-- start Text excerpt --

Another parallel with Monster is Celsius' recent distribution deal with Pepsico (PEP). Announced back in August, Pepsi will take over all of Celsius' distribution and also invested $550 million in the company for an 8.5% ownership stake. This is quite reminiscent of Coca-Cola's (KO) $2 billion, 17% stake investment and assumption of Monster Energy's distribution back in 2014.

I see this agreement as critical for Celsius to really make inroads in the $90 billion energy drinks market. It has already allowed Celsius to triple its availability, with locations increasing to nearly 180,000 from 60,000 a year ago. Pepsi can carve out expanded shelf space at supermarkets and convenience stores, and provide additional marketing resources. Perhaps most importantly, it allows Celsius to consolidate its distribution, which will be a major boon to gross margins as maintaining a fragmented distribution network is expensive and complex.

That's really the pitch for Celsius in a nutshell. It is a rapidly growing brand in a large industry that is growing at 8-9% annually. A distribution deal with one of the largest beverage firms in the world should allow it to continue taking market share at higher gross margins. The firm is currently delivering revenue growth at 70% year-over-year, and it seems reasonable to expect 30%+ sales increases for the next several years (at least).

These are reasonably recurring revenues as well. Beverages are short-term consumables that are often purchased over and over again by the same customers.

With the growth thesis laid out, let's look at a few other characteristics of the company to see if it might make the cut for our Watch List.

Can Celsius Build A Moat?

Economic moats in the consumer products space boil down to 1 main possibility: brand.

Brand moats are something a lot of investors tend to misunderstand, though. Just because a brand has wide recognition does not mean it is a competitive advantage. A company's brand must do one of two things. It must either allow the company to charge materially higher prices for essentially the same product/service, or it must represent an "automatic purchase", lowering search costs for the consumer in oft-crowded categories.

Celsius isn't there yet, in my opinion. Celsius products go on Amazon for anywhere from $0.14-17 per fluid ounce, a bit higher than Monster's $0.10-13 but below Red Bull's $0.18-0.22. Either way, this isn't the sustainable higher price gap we'd need to see for a brand pricing moat.

-- end Text excerpt --
-- start Data extract --

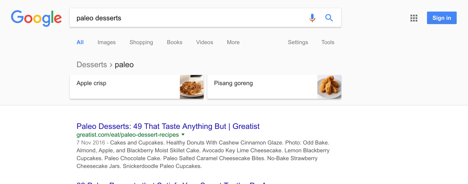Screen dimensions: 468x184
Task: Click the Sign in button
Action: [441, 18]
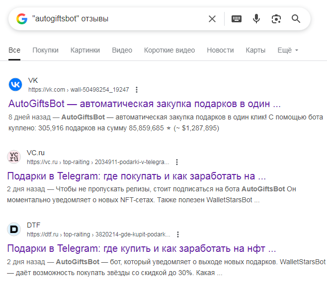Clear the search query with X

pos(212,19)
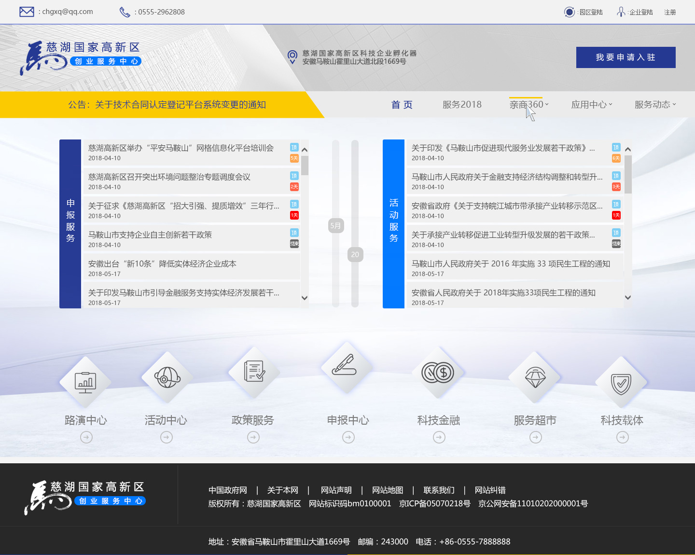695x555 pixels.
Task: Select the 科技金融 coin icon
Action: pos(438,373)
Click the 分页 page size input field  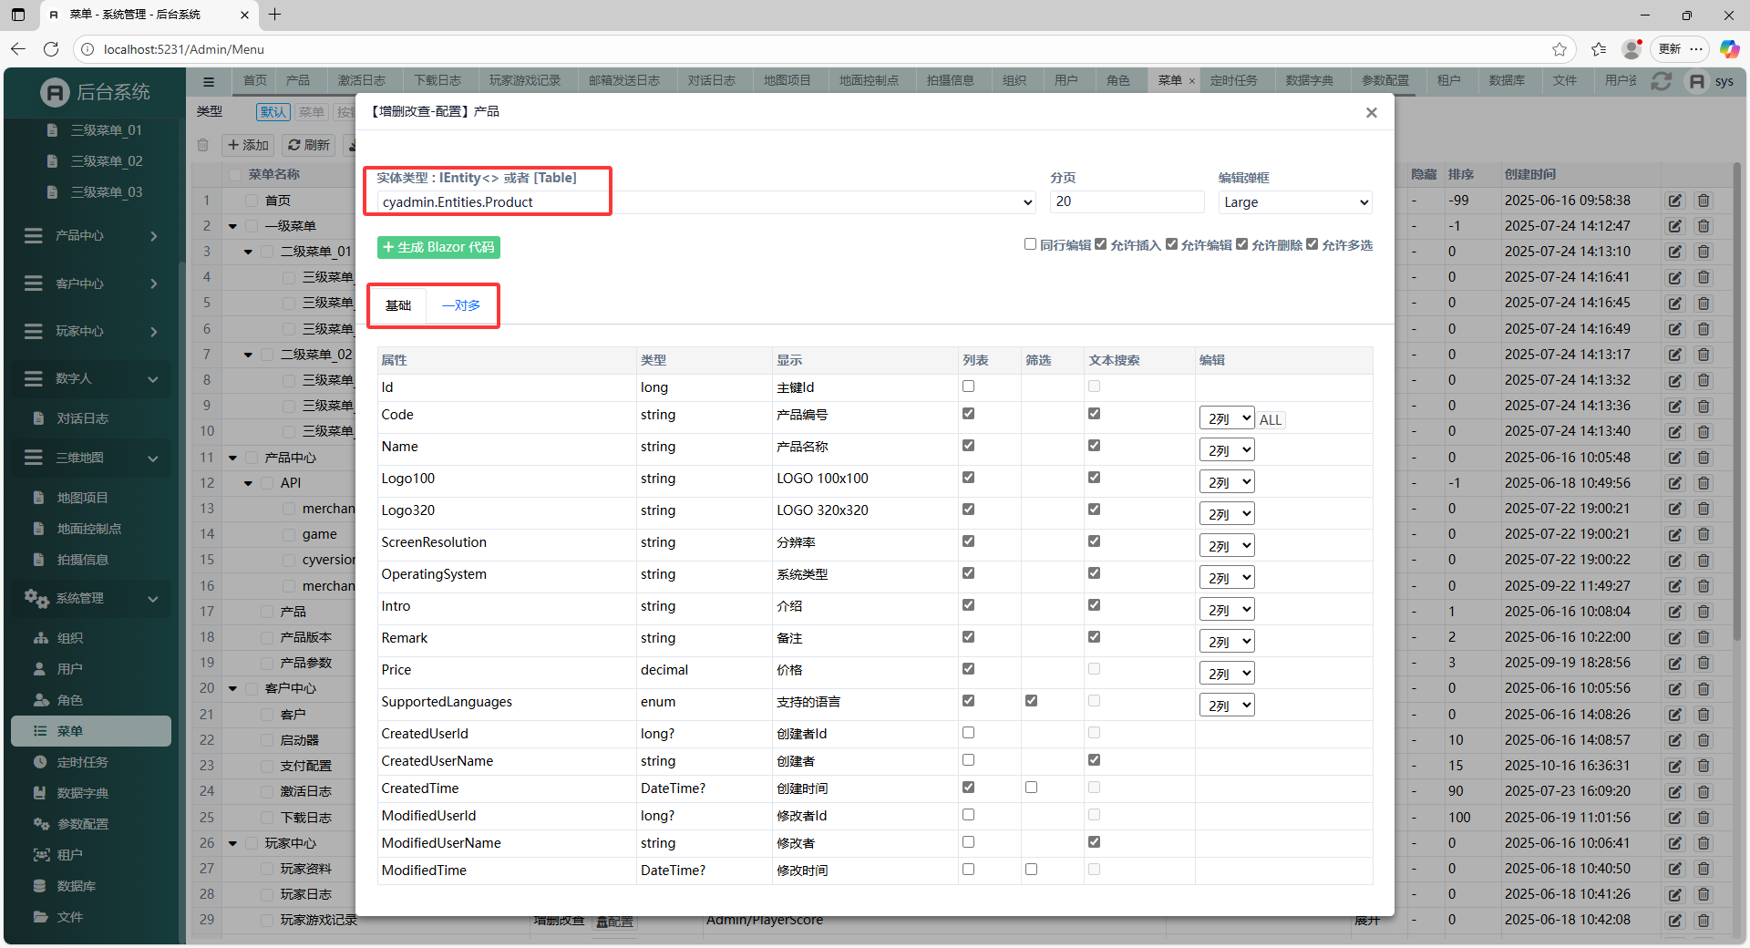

-- end Data extract --

▶ Problems to work on
A – Translate this sentence from the Celsius article into Spanish: "Beverages are short-term consumables that are often purchased over and over again by the same customers."
B – According to the Celsius article, how much did Pepsi invest in Celsius, and what ownership stake did that buy?

▶ Results of the tasks
A – Las bebidas son bienes de consumo de corta duración que los mismos clientes suelen comprar una y otra vez.

B – Pepsi invested $550 million for an 8.5% ownership stake.